The initial idea for our study arise from observations about the feeding behaviour of breeding Golden Eagles, which were conducted in the Bavarian Alps (Southern Germany) over a period of 10 years (1998-2008). Located at the northern range edge within the European Alps, breeding success of the birds studied is remarkably low in comparison to populations in the centre of the Alps (e.g. Switzerland). Furthermore, Bavarian Golden Eagles forage on a wide range of prey including large ungulates (Chamois, Roe deer) and mesopredators (Red fox), together with small passerines, rodents, reptiles and amphibians.
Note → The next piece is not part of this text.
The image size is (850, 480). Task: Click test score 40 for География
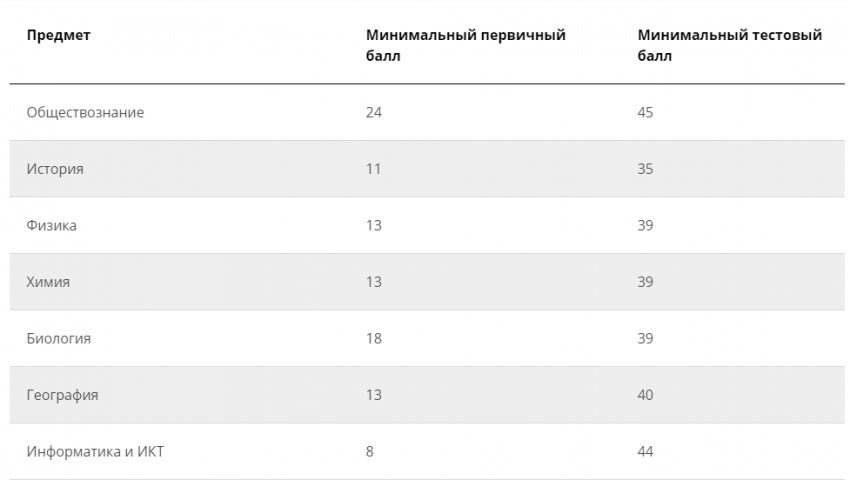pos(645,395)
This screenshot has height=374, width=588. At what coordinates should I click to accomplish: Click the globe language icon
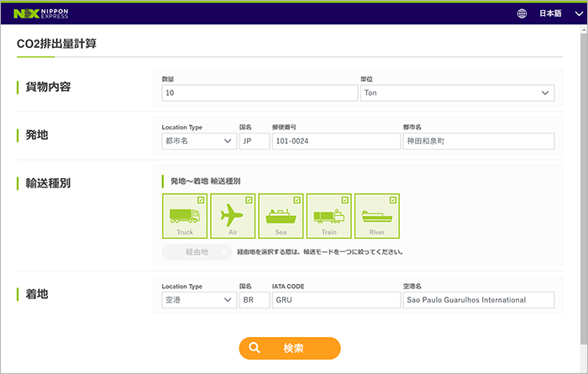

In comparison, Golden Eagles in the central part of this distribution area are known to be highly specialised for foraging optimal-sized marmots with an average weight of about 3-4 kg.


To test the generality of the observations we made on regional scale, we combined our own data with 64 literature accounts about the diet choices, breeding success and distribution patterns of Golden Eagles of from the entire Northern Hemisphere.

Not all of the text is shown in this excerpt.